流式细胞实验中使用的抗体信息见表1。人类抗人OX40 抗体A、人类抗人OX40 抗体B、DEC-OVA 蛋白［抗DEC205 抗体和卵清蛋白（OVA）的融合蛋白，用于提呈OVA 抗原］均购自信达生物制药有限公司。红细胞裂解液、蛋白转运抑制剂Brefeldin A 购自上海碧云天生物技术有限公司，人IgG 同型对照抗体购自美国BioLegend公司，青链霉素购自北京四季青生物科技有限责任公司，SIINFEKL 抗原肽购自美国BioLegend 公司，抗CD28 抗体、抗CD3 抗体购自美国BD 公司。

表1 流式抗体列表Tab 1 List of antibodies for flow cytometry

1.2 实验方法

1.2.1 骨髓嵌合小鼠的制备方法 取8～24周龄的mFcγR-/-hFcγRtg转基因小鼠或者hOX40tg转基因小鼠。处死后，取小鼠股骨、胫骨。用剪刀去除骨的两端。用1 mL 注射器吸取无菌PBS 缓冲液，反复冲洗骨髓腔中的骨髓至六孔板中。用孔径70 μm 细胞滤网过滤骨髓细胞悬液，将骨髓细胞悬液移至15 mL 离心管中400×g 离心5 min。弃去上清液，向离心管中加入4 mL 红细胞裂解液，置于冰上裂解红细胞。5 min 后，向离心管中加入10 mL PBS 终止反应。离心管400×g 离心5 min 后，弃上清液，重复操作 2 遍。使用细胞计数板计数，将细胞密度调节到1×107/mL。 然后将2 种小鼠的骨髓悬液按照1:1 的比例混合。把混合好的骨髓细胞悬液经尾静脉注射到经过8 Gy 辐照的8 周龄的C57BL/6 野生型小鼠体内，每只小鼠注射200 μL 骨髓细胞悬液。小鼠正常饮食，饮用水中含有1×青链霉素，2 个月后进行实验。
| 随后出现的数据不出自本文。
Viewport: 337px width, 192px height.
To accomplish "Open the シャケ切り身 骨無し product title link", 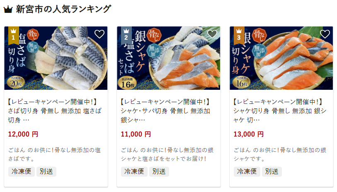I will click(280, 111).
1.2.2 外周血和脾脏淋巴细胞的采集及处理 通过眼眶采集外周血约100 μL，加入肝素抗凝。处死小鼠，取小鼠右侧腹股沟淋巴结、脾脏。取下的淋巴结、脾脏经孔径70 μm 的细胞滤网研磨，在研磨液中加入 1×PBS 溶液制成细胞悬液。外周血和脾细胞悬液采集后均需要使用红细胞裂解液裂解红细胞。①hCD32 的检测：获取的外周血、脾细胞悬液、淋巴结细胞悬液使用流式抗体染色。所有抗体均稀释400 倍使用，染色后的细胞通过流式细胞仪检测。②γ-干扰素（interferon γ，IFN-γ）的流式检测：将制备好的脾细胞悬液200 μL 置于96 孔板中，每孔细胞数为2×106个。向 每 孔 加 入1 μg/mL 抗CD28 抗 体、1 μg/mL SIINFEKL 抗原肽。在细胞培养箱中37 ℃孵育1 h 后每孔细胞中加入10 μg/mL 蛋白转运抑制剂Brefeldin A。继续孵育5 h 后根据流式抗体说明书进行染色。③人源OX40分子表达的流式检测：将制备好的外周血、淋巴细胞悬液、脾细胞悬液置于96 孔板中，每孔细胞数为2×106个。用 含 有2 μg/mL 的 抗CD28 抗 体、2 μg/mL 抗CD3 抗 体的培养基200 μL 重悬细胞。将96 孔板置于细胞培养箱中37 ℃孵育。48 h 后使用流式细胞术进行检测。在检测人源OX40 分子时，使用抗体A 作为一抗，再使用BV421标记的抗hIgG-Fc 流式抗体进行染色。同时使用人类抗人CD40 抗体作为同型对照。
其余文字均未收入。